:: PROBLEMS TO SOLVE ::
1/ Name every person mentioned in the AGSA article, along with the AGSA position each one holds.
2/ Condense the paragraph of the AGSA article beginning "Under the leadership of the officers and board of AGSA" into a short bulleted list that keeps its main facts.

:: TEXT PASSAGE ::
Rising to Meet the Challenges
Acts of racial violence and the global COVID-19 pandemic shook the nation in 2020. In addition to these societal and healthcare crises, the economic fallout of the pandemic has increased precarity among graduate students nationally. Members of the Anthropology Graduate Student Association (AGSA) rose to meet these challenges and strengthen the UT anthropology department.
In late spring, AGSA Diversity Representatives Tatianna Griffin and Derek Boyd spearheaded efforts to craft an antiracism statement that asserts the department’s commitment to building a “welcoming, inclusive, supportive, and equitable space for BIPOC (Black, Indigenous, and People of Color) communities.” The statement, approved by a vote of the faculty, appears in full on our website. Griffin and Boyd also became founding members of the department’s new Diversity and Inclusion Council. In one of the council’s first actions, they created and distributed a departmental climate survey to all graduate students and advocated for workshops for faculty and students that will promote learning and conversation about practices and behaviors that can result in unequal treatment based on race, ability, or gender. These conversations, which began in December, will lead to new understandings and foster a more inclusive and equitable environment.
Under the leadership of the officers and board of AGSA, students are actively seeking solutions to the financial hardships of graduate student life, which have been made worse by the pandemic. In addition to working with campus governance structures and the union in advocating for increases in wages and benefits, AGSA members have taken the lead in supporting students’ basic needs. Starting in fall 2020, they partnered with the Undergraduate Anthropology Association (UAA) to set up a food pantry in a common room on the fourth floor of Strong Hall. Stocked by regular contributions from each group and from the faculty and staff, the pantry is open to all students in need.
“During one of our monthly AGSA meetings, we began talking about how we had raised enough in dues to begin lessening the financial burden that many students face in some small way,” said Rebecca Webster, AGSA president. “We decided a food pantry would be the best way to support all students with the funds we have. AGSA and UAA both donate $25 a month to stock the pantry.”
In addition to creating the food pantry, about 25 grad students participated in a “happiness exchange” last fall, organized by AGSA Social Chair Kelley Cross. COVID made it hard to have social events in person, so AGSA matched participants with a partner with whom they meet for Zoom conversations and exchange small gifts. Through this project, students are combatting isolation and building stronger connections.

:: EXTRACTED RECORDS ::

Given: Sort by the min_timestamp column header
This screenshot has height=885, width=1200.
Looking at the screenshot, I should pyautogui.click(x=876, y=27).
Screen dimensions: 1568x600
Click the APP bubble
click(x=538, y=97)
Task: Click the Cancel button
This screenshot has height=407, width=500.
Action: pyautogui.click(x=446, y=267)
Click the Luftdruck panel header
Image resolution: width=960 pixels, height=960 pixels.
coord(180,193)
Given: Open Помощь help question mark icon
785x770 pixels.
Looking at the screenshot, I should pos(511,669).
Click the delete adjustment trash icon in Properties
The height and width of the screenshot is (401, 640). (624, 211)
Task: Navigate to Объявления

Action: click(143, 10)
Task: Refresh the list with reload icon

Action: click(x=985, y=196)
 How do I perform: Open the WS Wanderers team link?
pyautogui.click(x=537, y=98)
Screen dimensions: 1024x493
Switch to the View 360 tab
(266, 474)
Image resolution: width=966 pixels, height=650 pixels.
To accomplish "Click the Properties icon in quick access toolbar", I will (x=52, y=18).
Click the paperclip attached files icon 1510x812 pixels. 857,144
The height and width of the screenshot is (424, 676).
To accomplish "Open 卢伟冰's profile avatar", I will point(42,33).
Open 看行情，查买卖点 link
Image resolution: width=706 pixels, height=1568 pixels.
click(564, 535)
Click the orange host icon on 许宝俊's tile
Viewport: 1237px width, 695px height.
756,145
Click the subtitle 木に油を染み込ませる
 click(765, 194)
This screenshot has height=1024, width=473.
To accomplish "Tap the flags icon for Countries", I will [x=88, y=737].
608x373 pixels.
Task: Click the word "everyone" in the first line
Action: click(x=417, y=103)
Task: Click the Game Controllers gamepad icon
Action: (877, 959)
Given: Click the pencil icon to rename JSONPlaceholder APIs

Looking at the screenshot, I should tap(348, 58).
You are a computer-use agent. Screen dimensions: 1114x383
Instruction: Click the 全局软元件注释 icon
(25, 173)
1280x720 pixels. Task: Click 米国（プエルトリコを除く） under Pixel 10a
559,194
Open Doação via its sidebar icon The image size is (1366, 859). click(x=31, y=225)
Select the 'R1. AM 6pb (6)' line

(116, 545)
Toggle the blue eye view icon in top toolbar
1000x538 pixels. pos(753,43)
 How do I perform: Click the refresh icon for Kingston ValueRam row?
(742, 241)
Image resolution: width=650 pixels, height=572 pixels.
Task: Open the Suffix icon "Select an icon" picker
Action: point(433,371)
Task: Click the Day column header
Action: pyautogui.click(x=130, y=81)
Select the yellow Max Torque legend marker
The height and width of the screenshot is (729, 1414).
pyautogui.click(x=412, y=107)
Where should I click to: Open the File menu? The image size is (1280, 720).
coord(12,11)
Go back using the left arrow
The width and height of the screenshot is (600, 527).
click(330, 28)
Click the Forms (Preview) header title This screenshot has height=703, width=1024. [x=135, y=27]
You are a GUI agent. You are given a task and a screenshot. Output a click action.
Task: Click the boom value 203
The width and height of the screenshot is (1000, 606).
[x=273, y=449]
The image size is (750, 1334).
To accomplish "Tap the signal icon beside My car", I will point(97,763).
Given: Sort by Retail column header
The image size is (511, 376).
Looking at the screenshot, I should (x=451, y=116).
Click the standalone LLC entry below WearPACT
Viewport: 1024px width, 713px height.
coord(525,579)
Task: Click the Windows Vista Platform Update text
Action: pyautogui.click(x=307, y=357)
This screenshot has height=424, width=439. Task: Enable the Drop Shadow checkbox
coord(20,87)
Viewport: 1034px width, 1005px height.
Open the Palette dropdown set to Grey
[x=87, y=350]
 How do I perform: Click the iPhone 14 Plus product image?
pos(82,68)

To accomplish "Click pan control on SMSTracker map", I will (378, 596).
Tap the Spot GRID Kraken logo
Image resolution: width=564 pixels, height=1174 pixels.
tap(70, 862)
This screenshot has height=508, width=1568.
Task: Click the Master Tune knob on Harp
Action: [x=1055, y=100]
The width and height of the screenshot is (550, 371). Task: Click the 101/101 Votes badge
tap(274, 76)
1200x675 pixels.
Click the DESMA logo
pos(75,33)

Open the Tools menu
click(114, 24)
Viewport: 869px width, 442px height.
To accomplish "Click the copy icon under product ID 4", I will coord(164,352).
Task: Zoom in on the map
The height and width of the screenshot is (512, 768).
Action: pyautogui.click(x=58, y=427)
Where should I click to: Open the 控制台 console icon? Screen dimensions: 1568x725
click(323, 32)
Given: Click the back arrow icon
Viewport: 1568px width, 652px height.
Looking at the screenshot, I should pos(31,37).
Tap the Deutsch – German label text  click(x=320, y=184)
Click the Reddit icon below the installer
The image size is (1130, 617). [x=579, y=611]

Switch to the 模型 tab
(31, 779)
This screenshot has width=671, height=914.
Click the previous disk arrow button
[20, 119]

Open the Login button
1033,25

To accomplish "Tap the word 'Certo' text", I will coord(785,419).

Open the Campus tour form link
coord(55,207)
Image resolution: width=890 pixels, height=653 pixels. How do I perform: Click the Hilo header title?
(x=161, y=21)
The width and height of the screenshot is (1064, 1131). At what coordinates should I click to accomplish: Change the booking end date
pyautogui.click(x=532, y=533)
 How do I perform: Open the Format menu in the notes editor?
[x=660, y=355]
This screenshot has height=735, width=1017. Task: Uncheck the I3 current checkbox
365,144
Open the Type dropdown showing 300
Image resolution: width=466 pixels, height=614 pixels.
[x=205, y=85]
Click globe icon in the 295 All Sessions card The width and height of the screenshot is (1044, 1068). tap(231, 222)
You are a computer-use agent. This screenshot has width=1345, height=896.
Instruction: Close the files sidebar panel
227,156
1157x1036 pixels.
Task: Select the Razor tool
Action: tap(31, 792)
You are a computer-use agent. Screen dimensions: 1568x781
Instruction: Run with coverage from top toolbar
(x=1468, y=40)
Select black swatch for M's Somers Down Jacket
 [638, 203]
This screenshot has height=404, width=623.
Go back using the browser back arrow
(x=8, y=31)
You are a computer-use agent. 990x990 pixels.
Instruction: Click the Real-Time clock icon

:: SOLUTIONS ::
1/
- Tatianna Griffin: AGSA Diversity Representative
- Derek Boyd: AGSA Diversity Representative
- Rebecca Webster: AGSA president
- Kelley Cross: AGSA Social Chair

2/
- Led by AGSA's officers and board, students are seeking solutions to graduate student financial hardships, which the pandemic has made worse.
- AGSA members work with campus governance structures and the union to advocate for higher wages and benefits.
- They have also taken the lead in supporting students' basic needs.
- Starting in fall 2020, AGSA and the Undergraduate Anthropology Association (UAA) set up a food pantry in a fourth-floor common room of Strong Hall.
- Regular contributions from both groups and from faculty and staff stock the pantry.
- The pantry is open to all students in need.